An article in the New Hampshire Union Leader last week noted an outbreak of cyanobacteria on some ponds and lakes in New Hampshire. “Amanda McQuaid of the (NH) Algal and Cyanobacterial Bloom Program advises that people be cautious of lake water that has a surface scum with water that changes color or appears to have green streaks or blue-green flecks …(S)he advises pet owners to keep their animals out of the water.”
This is earlier than usual, most likely a result of the unusual June heatwave. The article also stated that regular monitoring and testing is not being done this year, but they will still issue warnings when they are alerted to algae blooms at this website: https://www.des.nh.gov/media/pr/2020/20200619-cyanobacteria.htm
I originally wrote about this topic 15 years ago when it came to my attention that toxic algae can be fatal to dogs, other animals and people. Even though most of us have been unaware of this problem, the first instance of cyanobacteria in New Hampshire was as long ago as 1960. Since it can be extremely dangerous, and we have an early start to the bacteria season, this feels like a good time to reprise that column:
An email alert from the “Whole Dog Journal” (www.whole-dog-journal.com) read: “Freshwater ponds, lakes and streams could be deadly to your water dog if they contain toxins borne by blue-green algae (Cyanobacteria).
“If the water where your dog swims looks cloudy, with a green or blue-green cast, you should suspect a dangerous overgrowth of blue-green algae, and prevent your dog from ingesting the water.
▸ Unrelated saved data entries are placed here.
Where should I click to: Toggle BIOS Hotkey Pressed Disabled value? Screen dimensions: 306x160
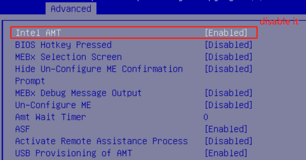tap(228, 45)
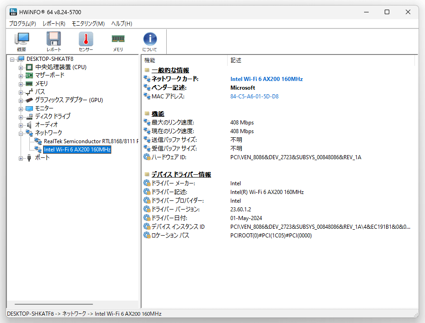The height and width of the screenshot is (323, 425).
Task: Collapse the DESKTOP-SHKATF8 root node
Action: pyautogui.click(x=12, y=59)
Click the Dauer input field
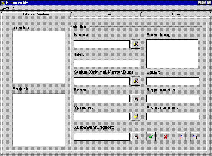The width and height of the screenshot is (212, 156). 173,81
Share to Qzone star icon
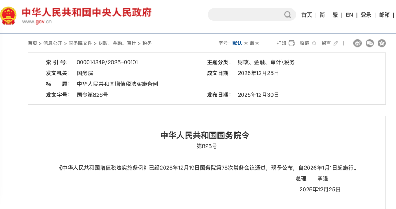This screenshot has width=396, height=209. coord(382,43)
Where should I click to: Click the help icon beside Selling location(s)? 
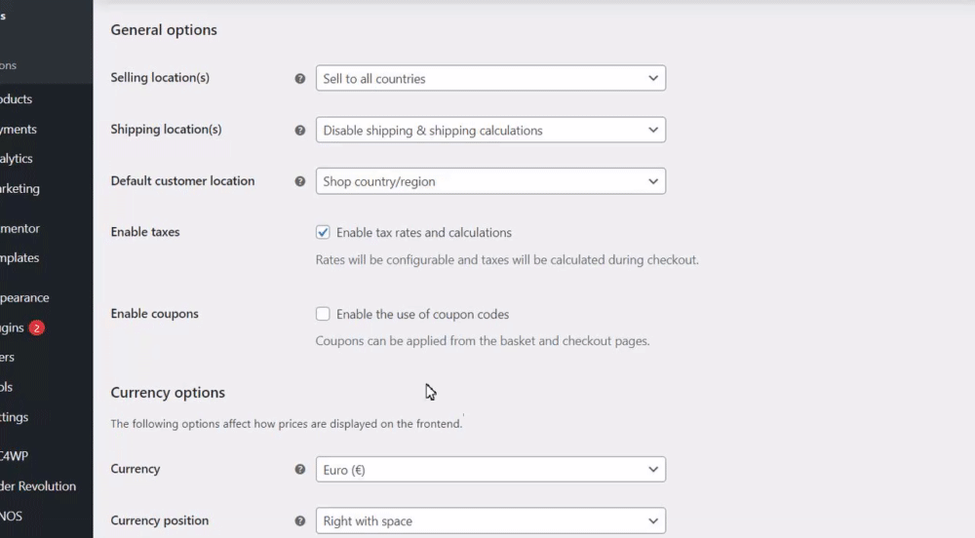click(x=300, y=79)
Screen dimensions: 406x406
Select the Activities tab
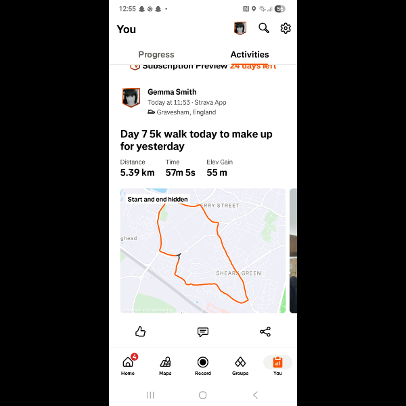pos(250,54)
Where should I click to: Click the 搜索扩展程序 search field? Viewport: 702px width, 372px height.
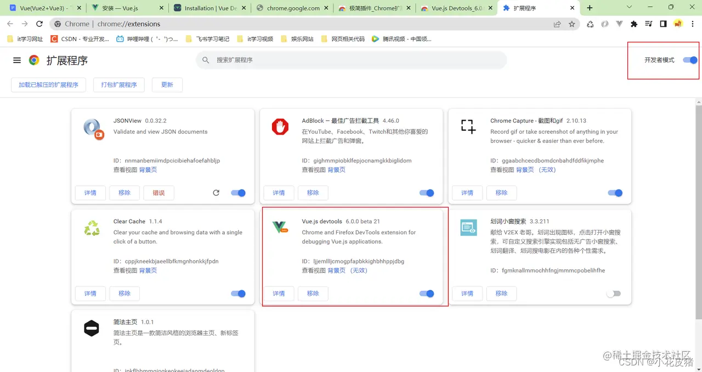click(x=351, y=60)
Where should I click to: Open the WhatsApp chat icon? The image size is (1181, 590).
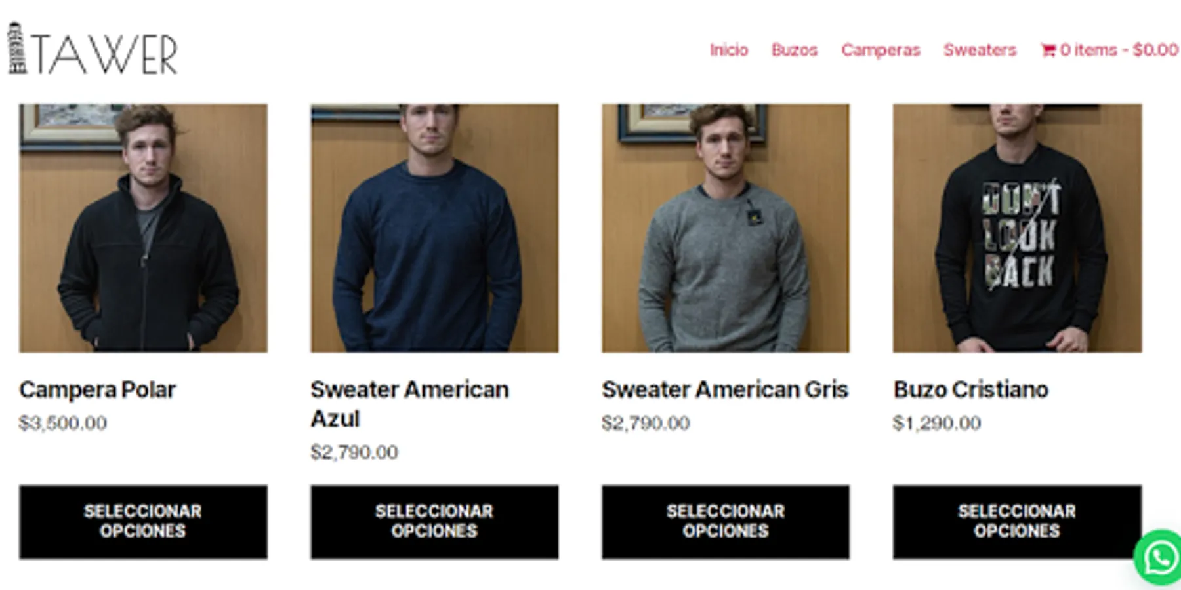1160,558
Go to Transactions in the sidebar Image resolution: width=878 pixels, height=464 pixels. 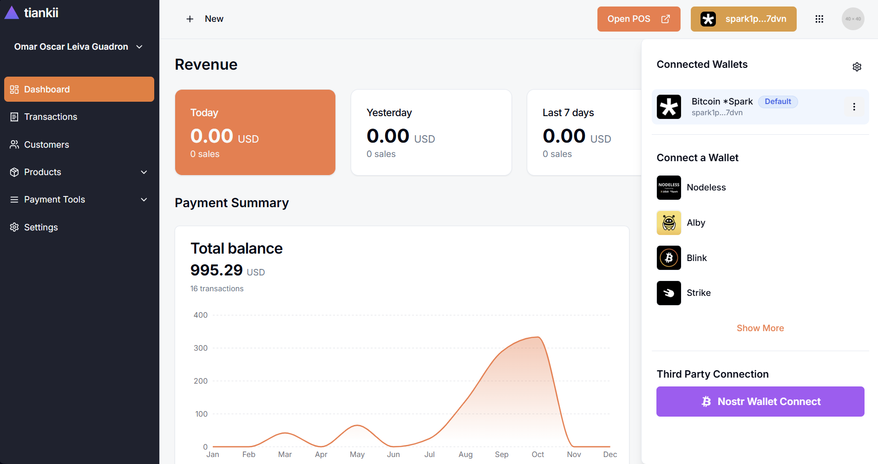(51, 117)
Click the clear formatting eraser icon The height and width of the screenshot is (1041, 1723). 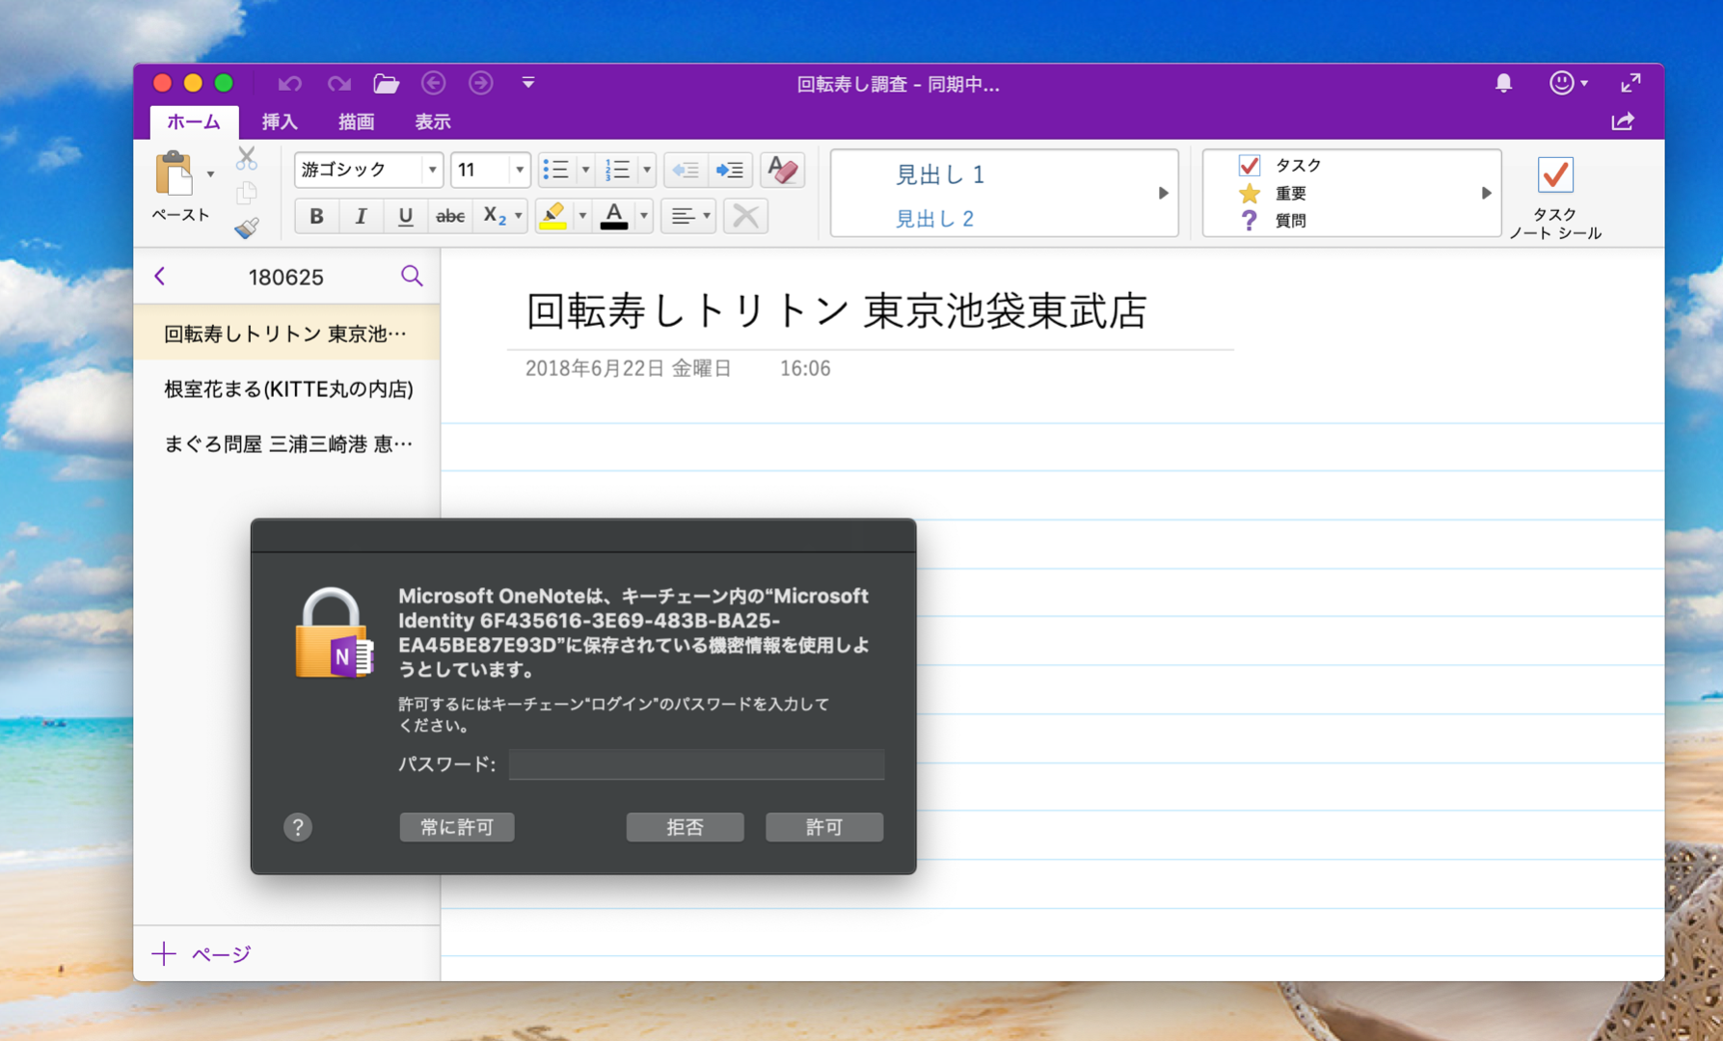[782, 171]
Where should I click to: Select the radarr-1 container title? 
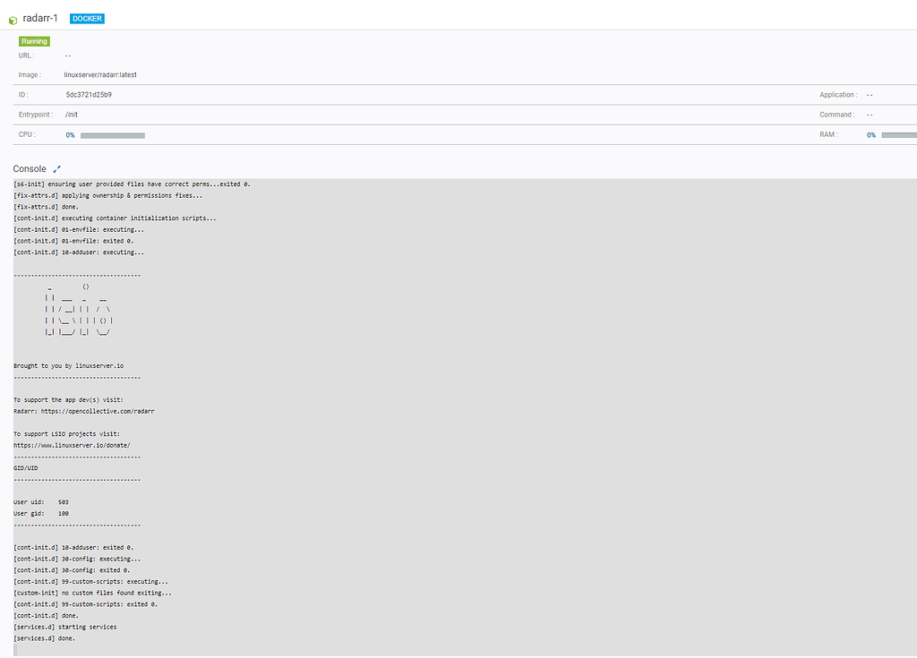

“Whole Dog Journal has confirmed a report from a Michigan dog owner whose 9-month-old Border Collie died shortly after swimming in a pond near Fenton, Mo.”
The article went on to say, “The emergency vet told the dog’s owner that he had recently seen other dogs die of blue-green algae toxicity — a condition that can kill pets, livestock and people who drink the contaminated water. ‘Had I ever heard of the danger of blue-green algae, I never would have allowed my dogs to swim in that or any other pond; I would have bought a pool,’ the owner told Whole Dog Journal.
“However, when the man whose dog died this week in Michigan contacted his state’s Department of Natural Resources, looking for more information about the dangerous algae, he says he was told that the toxic blooms rarely occur except in late summer, and not to either panic or panic other people. ‘Had someone else panicked, we wouldn’t be having this conversation right now,’ the grieving owner told the state representative.
“Dog owners should be aware that toxic algae blooms usually occur in late summer or early fall, but can occur at any time. They can occur in marine, estuarine and (especially) fresh water. The latter are of the greatest concern to dog owners, as dogs are commonly taken to ponds, lakes and reservoirs in the summer for recreation, exercise and cooling — and they routinely drink the water. Some of these algae blooms look like foam, scum or mats on the surface of the water. The blooms can be blue, bright green, brown or red (‘red tide’ is perhaps the best-known so-called ‘harmful algal bloom’) — but some blooms may not affect the appearance of the water. The water may or may not smell bad. As a further difficulty to dog owners trying to protect their dogs, not all algal blooms are toxic!”
Gail Fisher, author of “The Thinking Dog” and a dog behavior consultant, runs All Dogs Gym & Inn in Manchester. To suggest a topic for this column, which appears every other Sunday, email gail@alldogsgym. com or write c/o All Dogs Gym, 505 Sheffield Road, Manchester, NH 03103. Past columns are on her website.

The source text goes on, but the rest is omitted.